The spatial organization, directly influenced by the site’s topography, generates an inverted circulation sequence. Entry occurs from above, overlooking the lake, while the living spaces settle into contact with the ground, leaning against the slope within the intimacy of the site.
In response to the expressiveness of the place, the exposed timber structure is left raw. It punctuates movement through the house and acts as a guiding thread throughout the experience.
Materiality also contributes to this contextual language. The base of the house, in contact with the natural rock, is formed in cast-in-place concrete. Conversely, the natural cedar exterior cladding, left to weather over time, harmonizes chromatically with the vegetal and mineral textures of the site. Inside, white oak reintroduces a sense of warmth — almost domesticity — in contrast to the raw nature of the exterior. Black elements — frames, openings, details — operate as devices of framing, extending a concept of landscape as image and depth according to an almost painterly logic.

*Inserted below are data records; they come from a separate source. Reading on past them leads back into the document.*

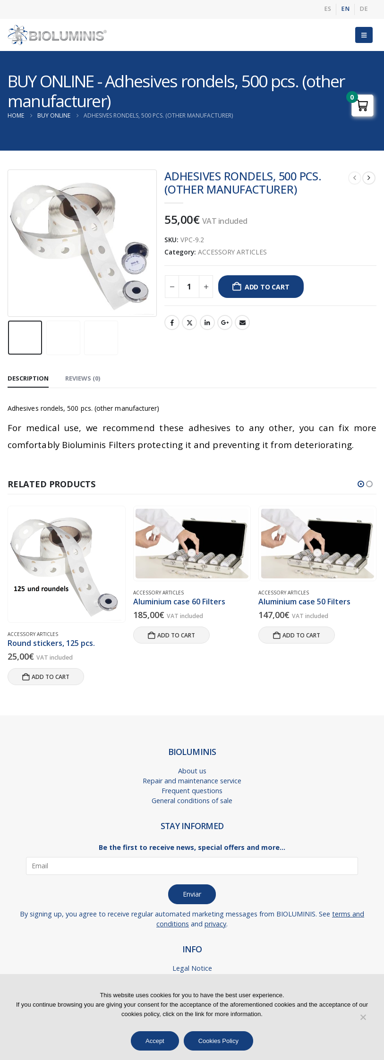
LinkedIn (207, 322)
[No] (363, 1017)
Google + (224, 322)
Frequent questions (192, 790)
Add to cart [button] (50, 677)
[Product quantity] (189, 286)
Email (242, 322)
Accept (154, 1040)
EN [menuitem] (345, 9)
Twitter (189, 322)
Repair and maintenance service (192, 780)
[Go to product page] (66, 564)
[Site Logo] (57, 35)
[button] (364, 35)
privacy (215, 923)
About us (192, 770)
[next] (368, 178)
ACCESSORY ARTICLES (232, 251)
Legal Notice (192, 968)
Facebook (171, 322)
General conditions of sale (192, 800)
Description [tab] (28, 378)
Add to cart (267, 286)
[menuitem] (327, 9)
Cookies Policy (218, 1040)
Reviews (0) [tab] (82, 378)
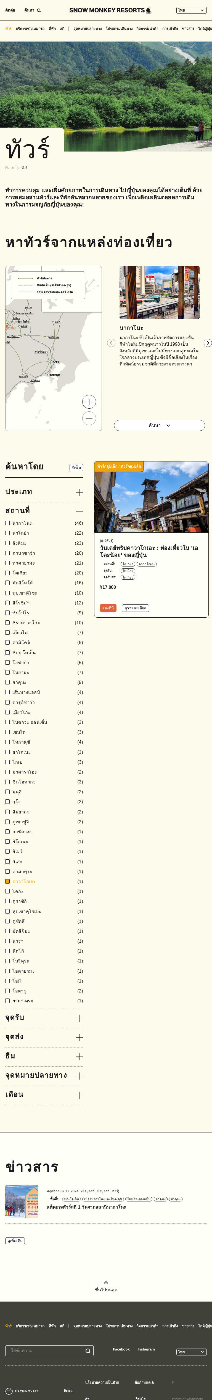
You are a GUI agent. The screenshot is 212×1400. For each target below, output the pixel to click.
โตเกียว (47, 573)
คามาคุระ (47, 871)
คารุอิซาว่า (47, 702)
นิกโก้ (47, 951)
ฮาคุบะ (47, 682)
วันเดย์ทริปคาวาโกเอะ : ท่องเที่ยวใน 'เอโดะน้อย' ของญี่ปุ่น (149, 551)
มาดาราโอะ (47, 772)
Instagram (146, 1349)
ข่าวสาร (188, 29)
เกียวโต (47, 632)
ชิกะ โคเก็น (47, 652)
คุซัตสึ (47, 921)
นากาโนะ (47, 523)
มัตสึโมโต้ (47, 582)
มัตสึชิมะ (47, 931)
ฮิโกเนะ (47, 841)
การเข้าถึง (170, 29)
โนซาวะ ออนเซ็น (47, 722)
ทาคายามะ (47, 563)
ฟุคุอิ (47, 791)
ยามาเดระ (47, 1000)
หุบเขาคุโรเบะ (47, 911)
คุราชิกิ (47, 901)
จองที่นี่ (108, 608)
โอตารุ (47, 991)
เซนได (47, 732)
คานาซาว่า (47, 553)
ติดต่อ (10, 10)
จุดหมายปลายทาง (87, 29)
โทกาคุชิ (47, 742)
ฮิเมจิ (47, 851)
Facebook (121, 1349)
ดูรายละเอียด (135, 608)
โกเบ (47, 762)
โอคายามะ (47, 971)
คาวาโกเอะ (47, 881)
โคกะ (47, 891)
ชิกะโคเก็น (71, 1199)
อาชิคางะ (47, 831)
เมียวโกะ (47, 712)
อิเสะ (47, 861)
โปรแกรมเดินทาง (119, 29)
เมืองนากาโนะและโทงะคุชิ (103, 1199)
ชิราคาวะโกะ (47, 622)
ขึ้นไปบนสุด (106, 1286)
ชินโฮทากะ (47, 782)
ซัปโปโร (47, 612)
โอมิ (47, 981)
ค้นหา (159, 425)
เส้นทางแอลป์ (47, 692)
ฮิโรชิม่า (47, 603)
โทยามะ (47, 672)
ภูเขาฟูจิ (47, 821)
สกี (62, 29)
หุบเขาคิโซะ (47, 593)
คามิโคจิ (47, 642)
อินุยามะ (47, 812)
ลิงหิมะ (47, 543)
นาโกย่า (47, 533)
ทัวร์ (8, 29)
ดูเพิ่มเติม (15, 1241)
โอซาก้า (47, 662)
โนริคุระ (47, 961)
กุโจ (47, 801)
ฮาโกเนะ (47, 752)
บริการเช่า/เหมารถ (30, 29)
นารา (47, 941)
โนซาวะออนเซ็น (138, 1199)
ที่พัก (52, 29)
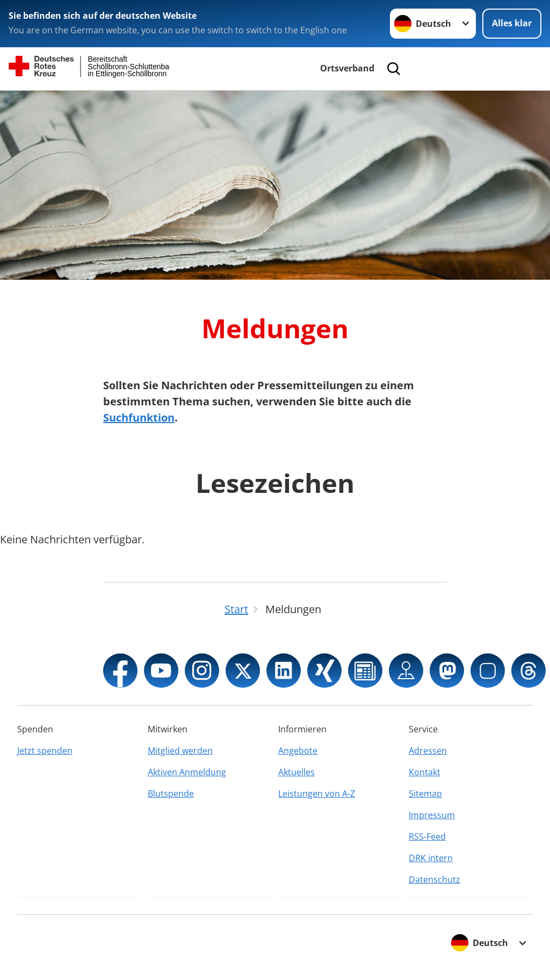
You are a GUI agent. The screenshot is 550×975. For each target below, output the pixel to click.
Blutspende (171, 793)
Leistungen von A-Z (316, 793)
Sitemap (425, 793)
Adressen (428, 750)
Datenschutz (434, 879)
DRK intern (431, 858)
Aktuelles (296, 772)
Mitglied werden (180, 750)
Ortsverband (347, 68)
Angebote (297, 750)
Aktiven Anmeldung (187, 772)
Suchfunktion (139, 417)
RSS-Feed (427, 836)
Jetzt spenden (45, 750)
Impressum (432, 815)
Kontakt (424, 772)
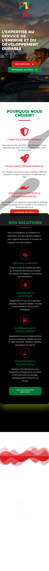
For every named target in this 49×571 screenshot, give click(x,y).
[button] (24, 15)
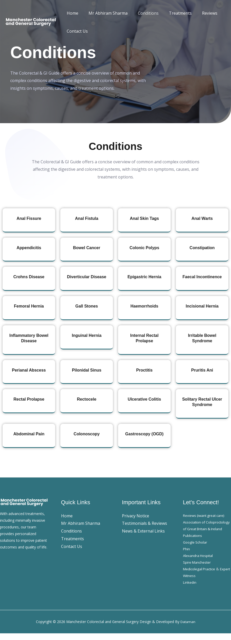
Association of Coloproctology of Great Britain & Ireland (203, 529)
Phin (186, 555)
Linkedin (190, 589)
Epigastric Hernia (144, 277)
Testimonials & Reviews (144, 523)
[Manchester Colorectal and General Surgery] (30, 21)
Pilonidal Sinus (86, 370)
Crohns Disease (28, 277)
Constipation (202, 248)
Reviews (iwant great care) (205, 515)
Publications (193, 542)
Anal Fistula (86, 218)
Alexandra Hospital (198, 562)
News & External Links (143, 531)
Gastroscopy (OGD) (144, 434)
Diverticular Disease (86, 277)
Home (71, 13)
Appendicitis (28, 248)
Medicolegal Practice (200, 575)
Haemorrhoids (144, 306)
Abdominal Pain (28, 434)
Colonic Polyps (144, 248)
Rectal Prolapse (28, 399)
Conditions (143, 13)
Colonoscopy (87, 434)
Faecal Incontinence (202, 277)
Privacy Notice (135, 516)
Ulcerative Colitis (144, 399)
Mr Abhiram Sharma (104, 13)
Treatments (173, 13)
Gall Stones (86, 306)
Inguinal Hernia (87, 335)
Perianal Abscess (29, 370)
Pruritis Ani (202, 370)
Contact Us (76, 31)
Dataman (188, 628)
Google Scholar (195, 548)
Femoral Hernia (29, 306)
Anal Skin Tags (144, 218)
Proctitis (144, 370)
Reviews (200, 13)
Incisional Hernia (202, 306)
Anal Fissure (28, 218)
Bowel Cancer (86, 248)
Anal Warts (202, 218)
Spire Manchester (197, 568)
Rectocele (87, 399)
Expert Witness (195, 582)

Photo Credit: Maxime Brouillet

Photo Credit: Maxime Brouillet
The project may ultimately be understood as an architectural meditation on landscape: neither pastiche nor rupture, but a carefully controlled tension between visibility and retreat; between architectural assertion and harmonious integration. It questions how architecture can inhabit a site not as an object, but as a condition for experiencing place — an architecture of subtraction that reveals more than it imposes.
Technical sheet
Project Name : À contre-pente (The Counter-Slope House)
Location : Potton, QC, Canada
Completion date : 2024
Area : 4530 pi.ca.
Architect : yh2
Design team : Marie-Claude Hamelin, Loukas Yiacouvakis, Karl Choquette, Lisa Busmey
Contractor : Construction Alain Pouliot Inc.
Engineer : Génie X
Photographer : Maxime Brouillet
About yh2
yh2 is an architectural design studio founded in 1994 by architects Marie-Claude Hamelin and Loukas Yiacouvakis. For yh2, architecture is the art of place—both the physical context in which a project is situated and which it transforms, and the more intimate interior space it creates. The architectural project, the result of a reflection centered on the landscape or the city, serves here as a tool for creating and transforming everyday life.

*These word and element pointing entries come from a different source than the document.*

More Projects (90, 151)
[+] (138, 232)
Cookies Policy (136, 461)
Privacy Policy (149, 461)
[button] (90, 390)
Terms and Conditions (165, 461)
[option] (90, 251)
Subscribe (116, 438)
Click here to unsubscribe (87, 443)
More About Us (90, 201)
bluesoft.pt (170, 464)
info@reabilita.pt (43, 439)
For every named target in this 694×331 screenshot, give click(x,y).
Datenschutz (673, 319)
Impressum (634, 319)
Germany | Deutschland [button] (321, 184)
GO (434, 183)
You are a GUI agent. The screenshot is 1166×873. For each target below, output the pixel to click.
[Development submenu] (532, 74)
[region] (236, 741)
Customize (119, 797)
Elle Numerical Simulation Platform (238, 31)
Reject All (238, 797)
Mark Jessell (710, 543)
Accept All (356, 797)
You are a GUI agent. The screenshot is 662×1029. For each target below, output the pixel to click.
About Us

The firm aims to be a workshop for research and exploration of architectural projects, viewed as a totality. Particular attention is paid to materials, their spatial arrangement, and their theatricality. All aspects of a project are carefully studied: integration within a given context, conceptual design, working drawings, architectural details, interior design, and object design. Concepts are developed in such a way that each of the elements must play a part in the overall composition. Nothing is superfluous.
yh2 deliberately chose to concentrate on fewer projects. Headed by its two founding partners, the team dedicates its full attention to these projects, which have received numerous awards throughout the years.